キプロスは、ロシアからのマネーが多く、仮にキプロスの金融システムが倒れても、他の欧州周辺国への影響が少なく、ユーロシステムへの影響は限定的。
今回の件は、ドイツが税金を使ってまで、ロシアの預金を救済するということが問題になったのでしょう。
ただ、こうしたユーロ圏の混乱を見て、ユーロへの投資を控える動きも出るでしょうから、中期でのユーロ安・米ドル高の流れは継続すると見ています。
多くの投資家は、キプロス関連の悪材料にも関わらず、米国株と日経平均が依然として底堅く推移しているほうに注目しています。
■円安相場に備えてオプションを再構築
キプロスショックで週明け3月18日(月)の米ドル/円は、一時93.45円まで急落しました。
(出所:MetaQuotes Software社のメタトレーダー)
前コラムで取り上げたとおり、3月に入り、ヘッジファンドの一部が円プット(※)の利益確定売りを持ち込み、オプション相場では調整が始まっていたのですが、キプロスショックで一気にスポット(※)での調整も進んだ展開となりました。
(※編集部注:「円プット」は円を売る権利のこと。「スポット」とは「直物」とも呼ばれるもの。「スポット・レート」はFXのレートとだいたい同じ)
【参考記事】
●ドル/円の100円到達は時間がかかりそう。
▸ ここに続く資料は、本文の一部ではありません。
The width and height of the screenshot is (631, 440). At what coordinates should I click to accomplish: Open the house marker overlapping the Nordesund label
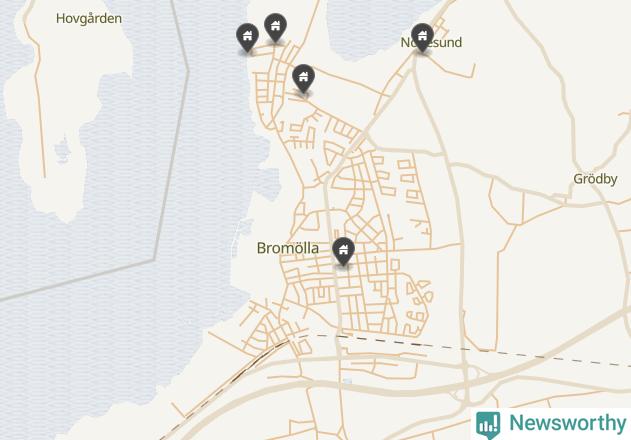(422, 37)
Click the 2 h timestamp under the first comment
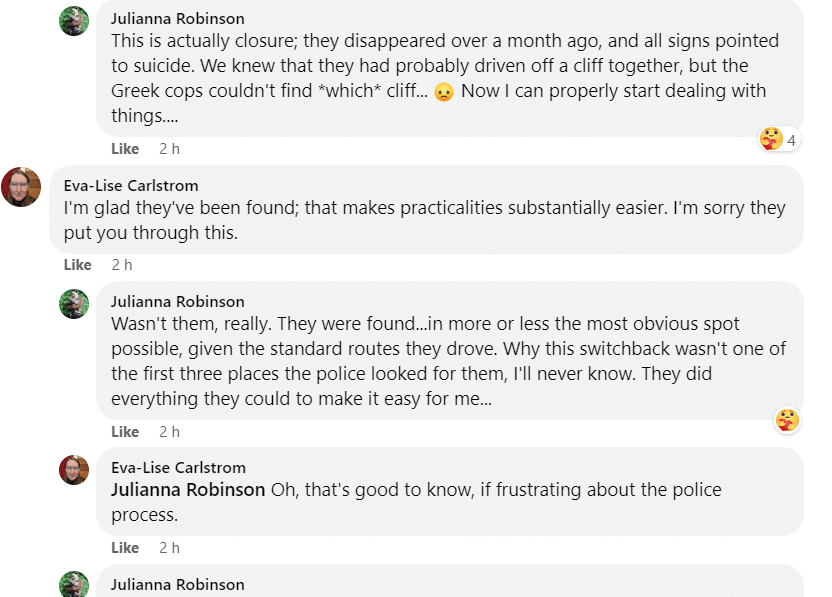832x597 pixels. coord(169,149)
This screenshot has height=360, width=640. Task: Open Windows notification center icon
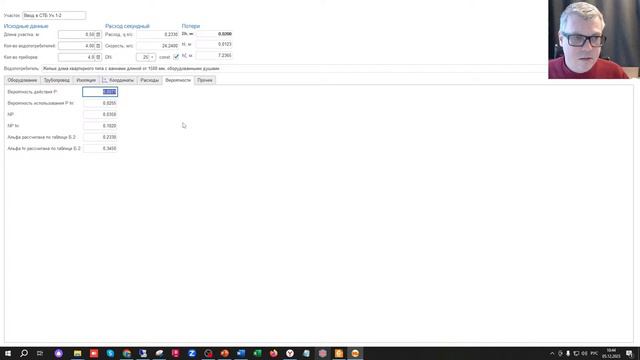click(x=629, y=353)
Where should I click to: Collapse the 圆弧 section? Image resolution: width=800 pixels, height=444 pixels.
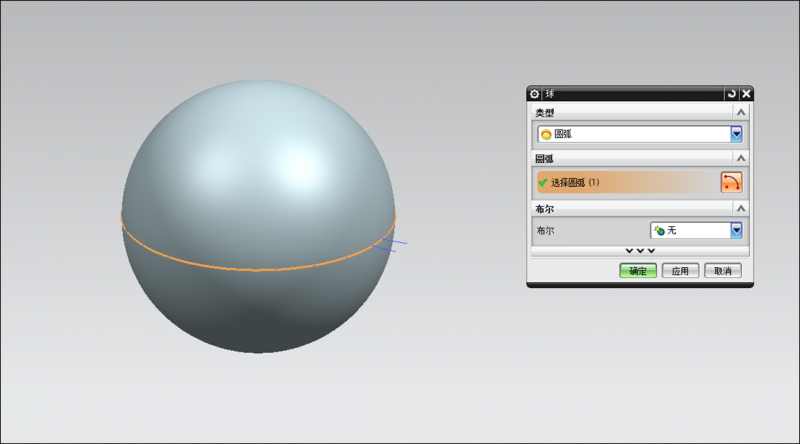(x=741, y=158)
その背景にあるヘッジファンドの行動とは?(2013年3月14日、西原宏一)
米ドル/円は、高値の96.71円から93.45円まで下落しました。

(リアルタイムチャートはこちら →FXチャート&レート:米ドル/円 4時間足)
高値から3.26円急落したことで、米ドル/円は時間よりも値幅で調整が一気に進行したわけです。
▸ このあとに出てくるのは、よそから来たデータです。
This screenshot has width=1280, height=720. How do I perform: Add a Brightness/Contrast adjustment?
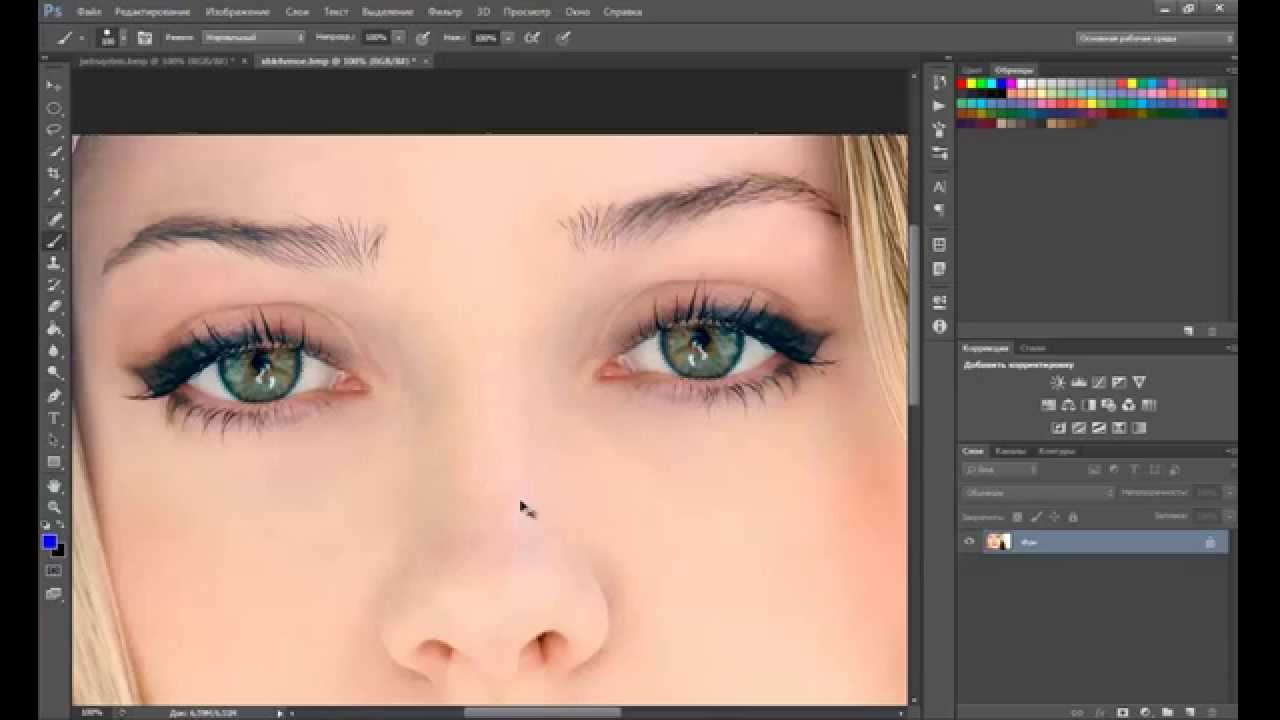pyautogui.click(x=1058, y=382)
一気に円高が進んだため、ヘッジファンドは事前に仕込んでいたドルプット・円コール(※)を利益確定し、今度は再度、円安方向へのポジションを構築中。
キプロスショックにより、調整を終了した米ドル/円は上昇を再開しました。
3月20日(水)には、一時96円台を回復しています。
(※編集部注:「ドルプット」は米ドルを売る権利、「円コール」は円を買う権利のこと)

(リアルタイムチャートはこちら →FXチャート&レート:米ドル/円 1時間足)
さすがに96円台は上げ渋り、本稿執筆時点では95円台後半で推移していますが、今回のキプロスショックでも底堅さを見せた米ドル/円は、93~94円台が極めて底堅くなったと言えるでしょう。
■日銀総裁、副総裁の就任会見後は事実売り?
今週(3月18日~)の注目は、本日、午後6時に予定されている、黒田東彦日銀総裁と岩田規久男、中曽宏両副総裁の就任会見です。
海外勢を中心に、日銀新体制への期待がかなり高まっており、彼らのサプライズを誘うカードは少なくなっているため、会見後、短期筋がsell the fact(事実売り)で利益確定の米ドル売りを持ち込む可能性もあります。
ただ、前述のようにキプロスショックが期せずして米ドル/円の下値を確認した展開となっており、米ドル/円の下落幅は限定的でしょう。
オプション市場では、ヘッジファンドが再び円プットのオプションを物色し始めており、米ドル/円は、3ケタに向け上値を切り上げていく可能性が濃厚。
(出所:MetaQuotes Software社のメタトレーダー)
レジスタンスである97円の壁を超えるのはちょっと時間がかかるのでしょうが、調整を終え、上昇余地が再び拡大した米ドル/円に注目です。